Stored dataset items
▼

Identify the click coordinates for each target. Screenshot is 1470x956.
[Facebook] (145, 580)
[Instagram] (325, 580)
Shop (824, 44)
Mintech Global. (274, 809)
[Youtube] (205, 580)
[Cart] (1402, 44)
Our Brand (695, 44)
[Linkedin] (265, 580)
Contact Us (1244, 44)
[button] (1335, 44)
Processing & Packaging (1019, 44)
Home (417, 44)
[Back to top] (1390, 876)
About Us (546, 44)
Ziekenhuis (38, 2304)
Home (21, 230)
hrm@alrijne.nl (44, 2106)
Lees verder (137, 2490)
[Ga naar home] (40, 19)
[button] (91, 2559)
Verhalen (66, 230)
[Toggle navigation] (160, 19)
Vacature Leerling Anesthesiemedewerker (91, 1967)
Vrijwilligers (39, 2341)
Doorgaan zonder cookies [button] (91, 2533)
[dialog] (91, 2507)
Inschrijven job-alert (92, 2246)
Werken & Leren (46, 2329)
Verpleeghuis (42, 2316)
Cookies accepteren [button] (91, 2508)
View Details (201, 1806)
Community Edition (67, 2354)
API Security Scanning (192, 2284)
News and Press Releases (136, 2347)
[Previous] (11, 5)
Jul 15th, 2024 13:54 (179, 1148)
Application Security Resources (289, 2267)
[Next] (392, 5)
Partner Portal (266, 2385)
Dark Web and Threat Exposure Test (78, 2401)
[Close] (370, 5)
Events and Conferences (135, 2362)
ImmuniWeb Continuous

▲
▼

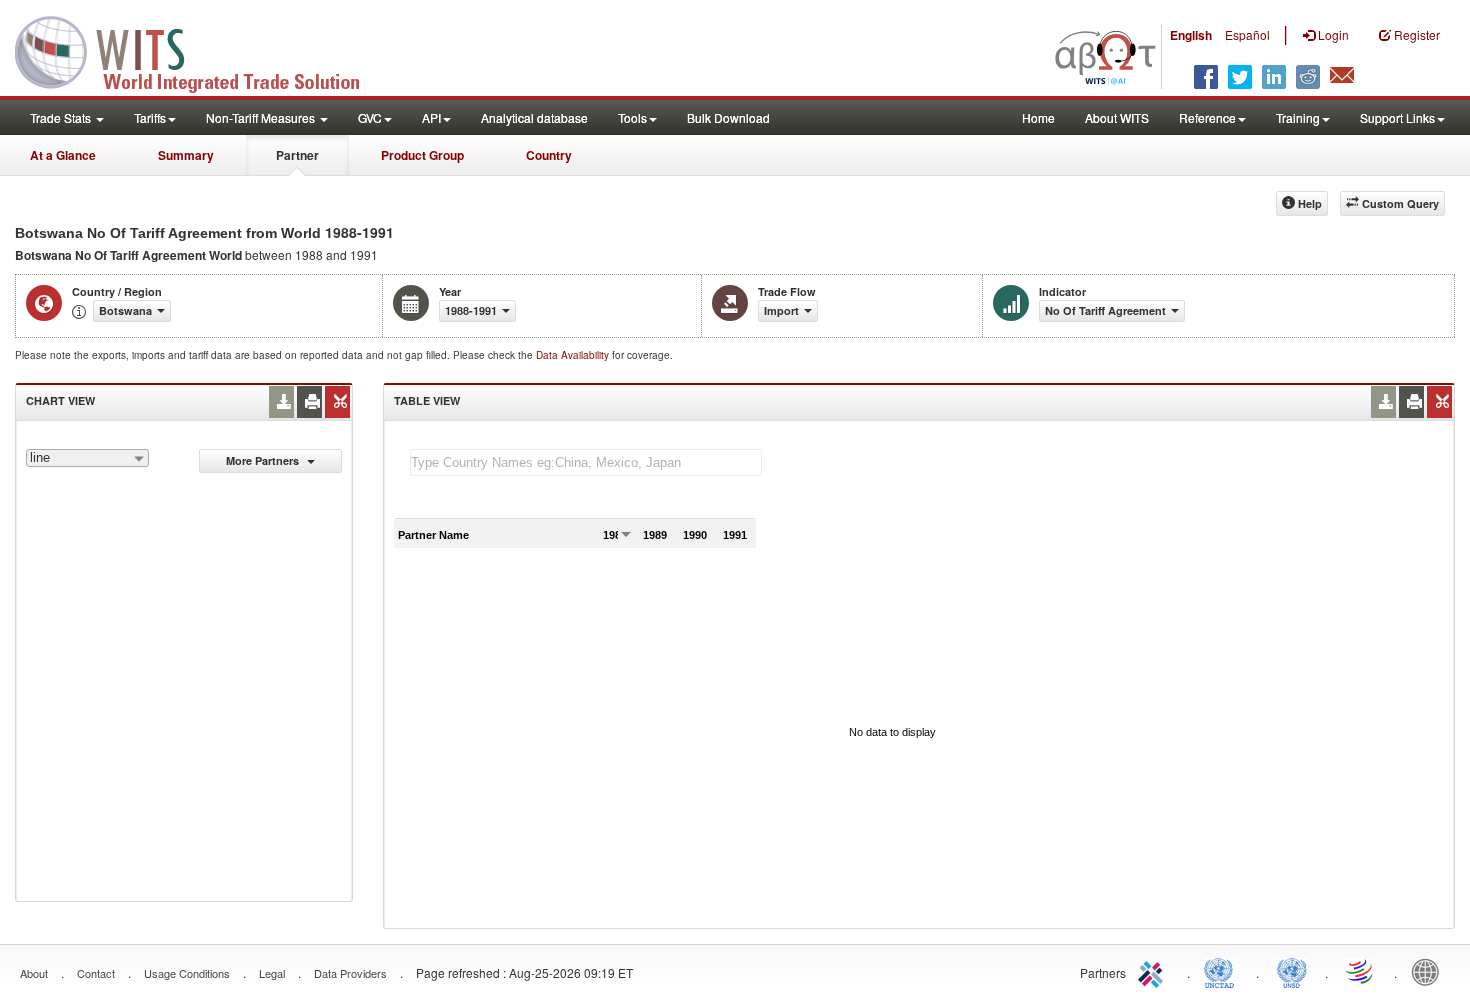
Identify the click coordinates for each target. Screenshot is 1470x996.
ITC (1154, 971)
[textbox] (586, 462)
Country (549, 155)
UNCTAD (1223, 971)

▲
▼

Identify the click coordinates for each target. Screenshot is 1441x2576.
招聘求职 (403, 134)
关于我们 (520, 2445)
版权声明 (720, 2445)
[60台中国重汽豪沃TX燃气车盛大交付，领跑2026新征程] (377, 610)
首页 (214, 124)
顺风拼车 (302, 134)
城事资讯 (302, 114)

▲

◆ What to produce: Could you state the number of lines above in which the word "Screenshot" appears? Give that number by itself.

◆ Reply: 3